* **Collected data**:
========================================
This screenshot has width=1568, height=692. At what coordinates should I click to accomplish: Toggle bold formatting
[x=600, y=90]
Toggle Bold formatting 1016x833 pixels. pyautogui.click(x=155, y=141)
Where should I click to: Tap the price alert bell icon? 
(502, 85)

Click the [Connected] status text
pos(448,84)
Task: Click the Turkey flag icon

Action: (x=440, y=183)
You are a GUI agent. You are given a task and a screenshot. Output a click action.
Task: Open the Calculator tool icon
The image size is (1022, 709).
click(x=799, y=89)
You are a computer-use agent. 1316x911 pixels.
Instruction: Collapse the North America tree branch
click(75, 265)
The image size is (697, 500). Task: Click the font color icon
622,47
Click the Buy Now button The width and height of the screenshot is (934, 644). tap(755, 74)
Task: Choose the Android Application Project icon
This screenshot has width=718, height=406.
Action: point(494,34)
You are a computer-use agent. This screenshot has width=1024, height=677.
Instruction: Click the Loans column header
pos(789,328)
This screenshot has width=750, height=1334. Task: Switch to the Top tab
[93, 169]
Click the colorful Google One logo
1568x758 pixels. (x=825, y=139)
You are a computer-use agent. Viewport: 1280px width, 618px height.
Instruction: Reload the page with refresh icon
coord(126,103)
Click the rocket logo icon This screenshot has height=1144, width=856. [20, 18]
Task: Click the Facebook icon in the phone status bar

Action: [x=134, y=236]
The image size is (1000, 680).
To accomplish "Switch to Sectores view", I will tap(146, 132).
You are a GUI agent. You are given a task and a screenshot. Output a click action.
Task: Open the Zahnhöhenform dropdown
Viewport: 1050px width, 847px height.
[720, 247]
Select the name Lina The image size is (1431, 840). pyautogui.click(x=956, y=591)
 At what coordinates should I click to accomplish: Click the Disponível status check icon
========================================
* **What is required**: The records above are to be transcribed exactly and completely.

* **Worked solution**:
This screenshot has width=1568, height=692. At what coordinates should I click to accomplish: Toggle bold formatting
[x=600, y=90]
Toggle Bold formatting 1016x833 pixels. pyautogui.click(x=155, y=141)
Where should I click to: Tap the price alert bell icon? 
(502, 85)

Click the [Connected] status text
pos(448,84)
Task: Click the Turkey flag icon

Action: (x=440, y=183)
You are a GUI agent. You are given a task and a screenshot. Output a click action.
Task: Open the Calculator tool icon
The image size is (1022, 709).
click(x=799, y=89)
You are a computer-use agent. 1316x911 pixels.
Instruction: Collapse the North America tree branch
click(75, 265)
The image size is (697, 500). Task: Click the font color icon
622,47
Click the Buy Now button The width and height of the screenshot is (934, 644). tap(755, 74)
Task: Choose the Android Application Project icon
This screenshot has width=718, height=406.
Action: point(494,34)
You are a computer-use agent. This screenshot has width=1024, height=677.
Instruction: Click the Loans column header
pos(789,328)
This screenshot has width=750, height=1334. Task: Switch to the Top tab
[93, 169]
Click the colorful Google One logo
1568x758 pixels. (x=825, y=139)
You are a computer-use agent. Viewport: 1280px width, 618px height.
Instruction: Reload the page with refresh icon
coord(126,103)
Click the rocket logo icon This screenshot has height=1144, width=856. [20, 18]
Task: Click the Facebook icon in the phone status bar

Action: [x=134, y=236]
The image size is (1000, 680).
To accomplish "Switch to Sectores view", I will tap(146, 132).
You are a GUI agent. You are given a task and a screenshot. Output a click action.
Task: Open the Zahnhöhenform dropdown
Viewport: 1050px width, 847px height.
[720, 247]
Select the name Lina The image size is (1431, 840). pyautogui.click(x=956, y=591)
 At what coordinates should I click to accomplish: Click the Disponível status check icon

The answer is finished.